Average cup: 120 calories, 5 g fat, 3 g protein
Best Before a Workout: Almond
If you like a pre-sweat smoothie, choose almond milk as your base because it’s low in fat, says Lauren Slayton, RD, the founder of Foodtrainers in New York City. Fat takes a while to digest, so consuming too much of it too close to training can slow you down or make you feel sick during your workout.
Average cup: 40 calories, 3 g fat, 1 g protein
Best After a Workout: Pea
Made out of protein from yellow peas, pea milk is one of the few choices that can compete on the protein front with dairy. With 8 grams of protein per cup, it’s ideal for recovery, says Slayton, either on its own or blended into a smoothie. It’s also one of the most sustainable alt options, as growing peas takes much less water than growing nuts does.

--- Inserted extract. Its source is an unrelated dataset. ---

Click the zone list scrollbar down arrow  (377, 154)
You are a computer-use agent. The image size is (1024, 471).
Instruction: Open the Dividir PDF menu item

Average cup: 70 calories, 4.5 g fat, 8 g protein
Best Neutral-Tasting Cooking Option: Soy
Like tofu, soy milk, which is also made from soybeans, takes on the taste of what you add to it. But even though it’s perhaps the oldest resident of the alt-milk aisle, soy has fallen out of favor in recent years because it’s high in FODMAPs, a type of carb found in certain foods that cause digestive issues for some people, says Cassetty. Others might skip soy because it’s often genetically modified, she adds, though experts say it’s still TBD on whether that has any impact on your health. If you don’t have digestive issues, organic, non-GMO (just to be safe), plain, unsweetened soy milk works well in traditional dairy-rich recipes, like a creamy vegan pasta or salad dressing, says Cassetty.
Average cup: 80 calories, 4 g fat, 7 g protein
Best for Flavorful Cooking: Coconut Milk
Coconut milk has a creaminess and a slightly sweet, nutty taste that works perfectly in soups, curries and other dishes that could use more oomph, as well as baked goods, says Slayton. Plus, it contains medium-chain triglycerides, a type of fat that your body can break down better than others and has been linked to weight loss and brain health. Generally, if you’re cooking, use the canned type but use it conservatively, as it has a bolder flavor and way more calories than the carton version, which is a lighter option that’s good for drinks and smoothies.
Average ¼-cup serving (canned): 120 calories, 12 g fat, ~1 g protein
Average cup (carton): 50 calories, 5 g fat, 1 g protein
Best DIY Option: Hemp Milk
With a mild nutty and earthy flavor, hemp milk is a versatile choice. It’s also easy to make yourself, says Slayton, who advises just blending hemp seeds and water, no soaking or straining required. And thanks to its omega-3 fats, which are hard to find in this category, hemp milk can be anti-inflammatory, a plus for get-after-it athletes.
Average cup: 60 calories, 4.5 g fat, 3 g protein
If you try one milk and aren’t feeling it, consider experimenting with other brands before you snub it for good, as each brand is different. Once you determine your favorites, you’ll know how to milk them for all they’re worth.